§ **O QUE SE PEDE**
Reproduza palavra por palavra as linhas começando naquela que contém "Task: Click edit pencil for PATRON PF4106" e terminando no fim das linhas, incluindo as duas pontas. Não coloque as imagens na resposta.

Registros de localização de palavras e elementos:
* * *
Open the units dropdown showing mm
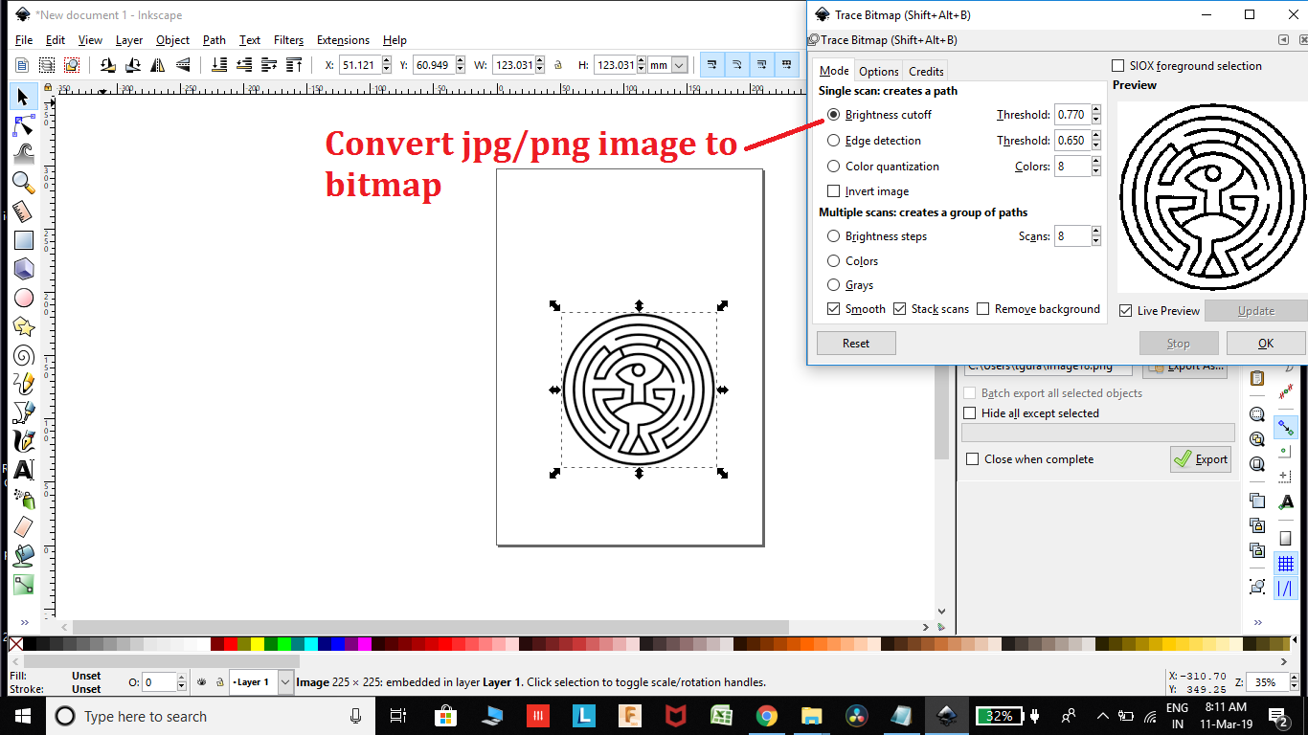Screen dimensions: 1308x735 coord(680,64)
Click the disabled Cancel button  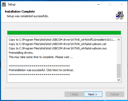(x=115, y=94)
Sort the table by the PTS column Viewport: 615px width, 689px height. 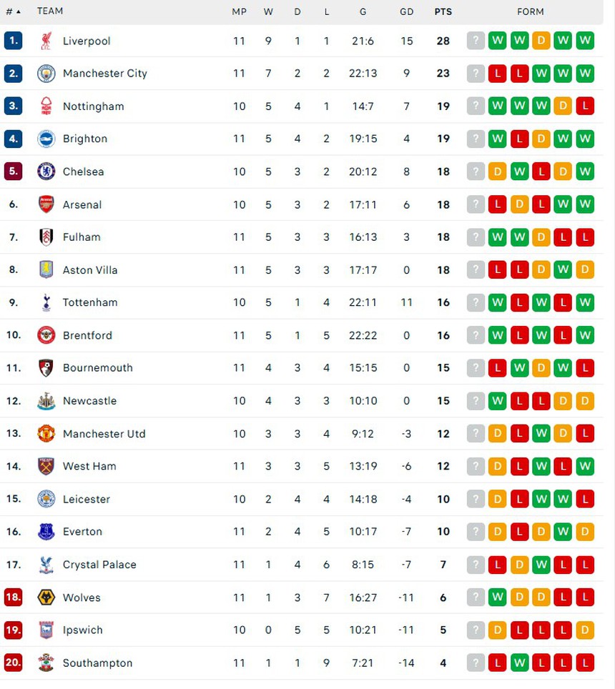tap(443, 11)
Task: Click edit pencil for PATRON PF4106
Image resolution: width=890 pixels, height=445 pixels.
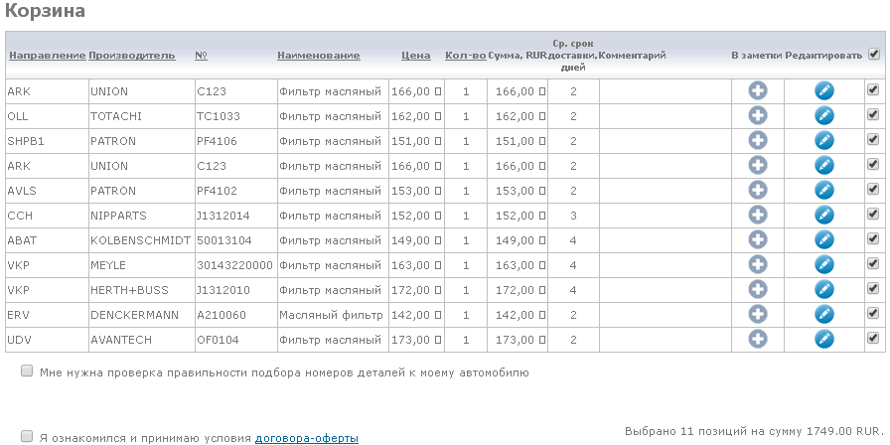Action: [823, 141]
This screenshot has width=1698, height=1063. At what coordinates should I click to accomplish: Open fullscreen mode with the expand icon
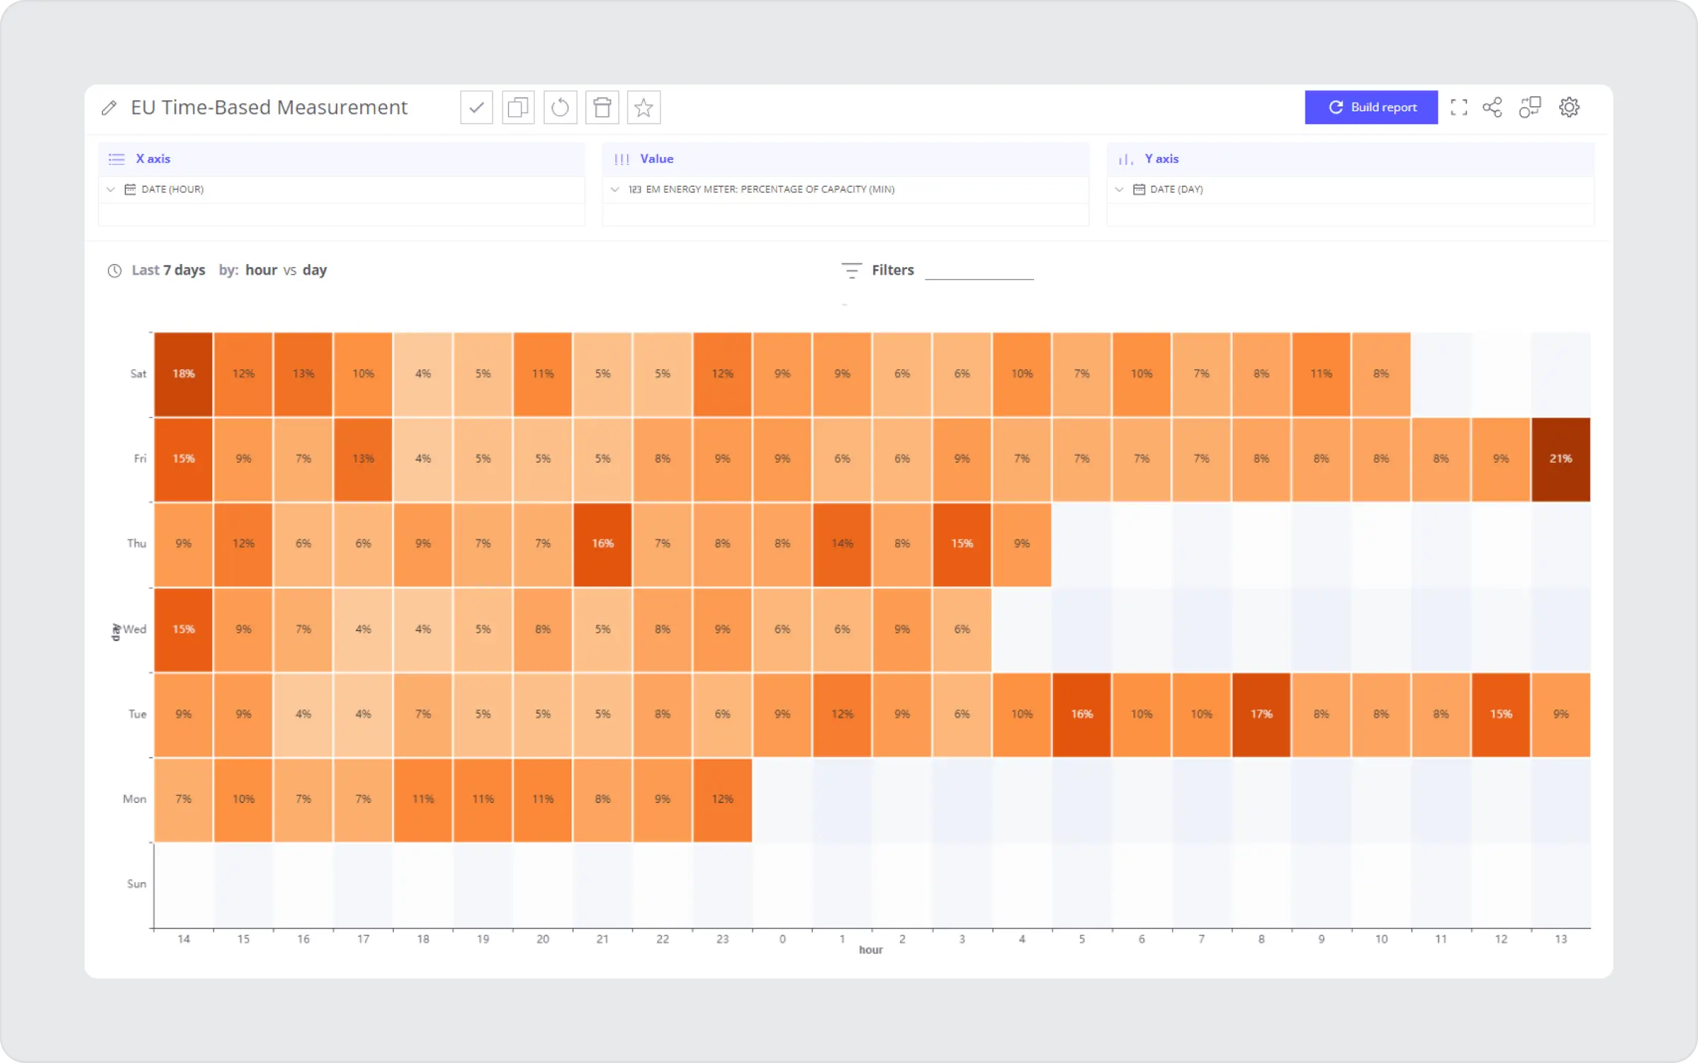click(1460, 107)
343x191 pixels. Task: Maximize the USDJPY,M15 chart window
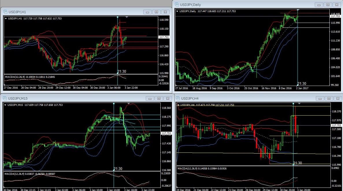(x=159, y=98)
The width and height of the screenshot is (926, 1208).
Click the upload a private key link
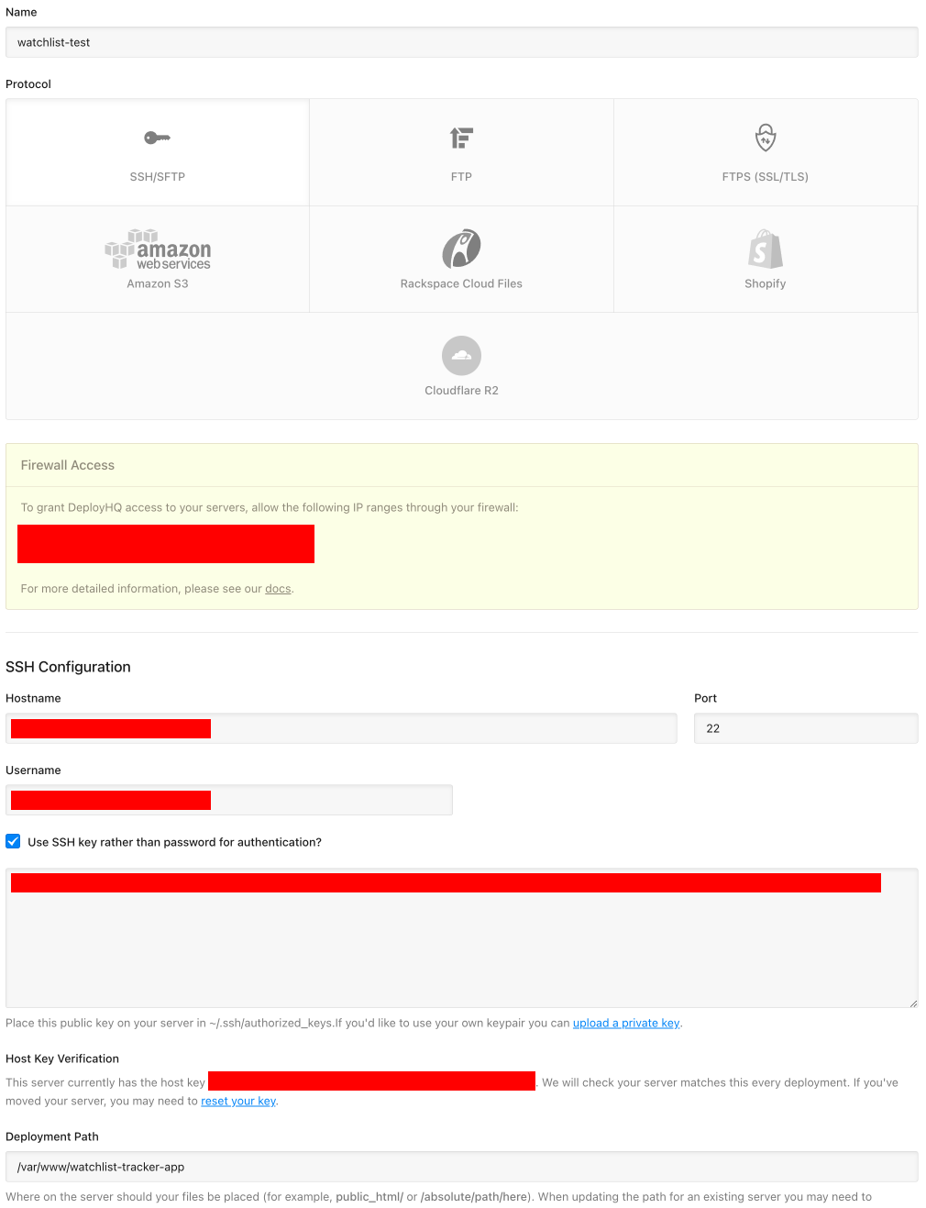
* * *
§ **RESPOSTA DA TAREFA**
Task: Click edit pencil for PATRON PF4106
Image resolution: width=890 pixels, height=445 pixels.
Action: [823, 141]
This screenshot has width=1698, height=1063. At what coordinates should I click to accomplish: Open fullscreen mode with the expand icon
click(1460, 107)
343x191 pixels. Task: Maximize the USDJPY,M15 chart window
(x=159, y=98)
The width and height of the screenshot is (926, 1208).
Click the upload a private key link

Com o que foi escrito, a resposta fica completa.